**What to work on**
Reproduce the entries below verbatim, from the very first line through the line containing "(x=440, y=409)", including both.

**Source data**
━━━━━━━━━━━━━━━━

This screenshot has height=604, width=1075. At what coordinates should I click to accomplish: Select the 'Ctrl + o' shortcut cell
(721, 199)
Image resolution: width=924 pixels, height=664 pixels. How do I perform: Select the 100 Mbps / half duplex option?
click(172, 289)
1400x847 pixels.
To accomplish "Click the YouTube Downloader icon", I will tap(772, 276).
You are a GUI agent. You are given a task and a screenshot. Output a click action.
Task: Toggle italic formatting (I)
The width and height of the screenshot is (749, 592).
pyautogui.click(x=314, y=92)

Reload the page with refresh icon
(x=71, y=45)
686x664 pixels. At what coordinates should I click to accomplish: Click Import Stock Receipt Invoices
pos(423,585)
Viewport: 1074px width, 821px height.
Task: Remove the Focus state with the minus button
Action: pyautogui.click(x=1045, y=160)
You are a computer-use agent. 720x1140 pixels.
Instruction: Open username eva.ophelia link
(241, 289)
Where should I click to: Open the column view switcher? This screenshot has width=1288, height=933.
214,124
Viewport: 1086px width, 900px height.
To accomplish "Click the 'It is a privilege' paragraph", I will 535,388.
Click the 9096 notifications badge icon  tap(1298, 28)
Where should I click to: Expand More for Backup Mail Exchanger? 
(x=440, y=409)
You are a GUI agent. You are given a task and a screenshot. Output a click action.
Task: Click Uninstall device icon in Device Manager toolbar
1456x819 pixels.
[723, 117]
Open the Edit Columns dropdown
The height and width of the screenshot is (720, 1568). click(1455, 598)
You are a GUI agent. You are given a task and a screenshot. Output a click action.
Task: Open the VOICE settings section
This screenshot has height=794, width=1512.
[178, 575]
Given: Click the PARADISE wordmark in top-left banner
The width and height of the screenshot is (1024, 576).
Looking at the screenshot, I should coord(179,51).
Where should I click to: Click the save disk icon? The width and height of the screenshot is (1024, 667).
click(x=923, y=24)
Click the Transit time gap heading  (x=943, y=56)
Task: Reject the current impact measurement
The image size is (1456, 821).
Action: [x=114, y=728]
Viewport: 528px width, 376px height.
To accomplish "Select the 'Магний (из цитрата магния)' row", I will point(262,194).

━━━━━━━━━━━━━━━━

**Written answer**
This screenshot has height=604, width=1075. At what coordinates should I click to accomplish: Select the 'Ctrl + o' shortcut cell
(721, 199)
Image resolution: width=924 pixels, height=664 pixels. How do I perform: Select the 100 Mbps / half duplex option?
click(172, 289)
1400x847 pixels.
To accomplish "Click the YouTube Downloader icon", I will tap(772, 276).
You are a GUI agent. You are given a task and a screenshot. Output a click action.
Task: Toggle italic formatting (I)
The width and height of the screenshot is (749, 592).
pyautogui.click(x=314, y=92)

Reload the page with refresh icon
(x=71, y=45)
686x664 pixels. At what coordinates should I click to accomplish: Click Import Stock Receipt Invoices
pos(423,585)
Viewport: 1074px width, 821px height.
Task: Remove the Focus state with the minus button
Action: pyautogui.click(x=1045, y=160)
You are a computer-use agent. 720x1140 pixels.
Instruction: Open username eva.ophelia link
(241, 289)
Where should I click to: Open the column view switcher? This screenshot has width=1288, height=933.
214,124
Viewport: 1086px width, 900px height.
To accomplish "Click the 'It is a privilege' paragraph", I will 535,388.
Click the 9096 notifications badge icon  tap(1298, 28)
Where should I click to: Expand More for Backup Mail Exchanger? 
(x=440, y=409)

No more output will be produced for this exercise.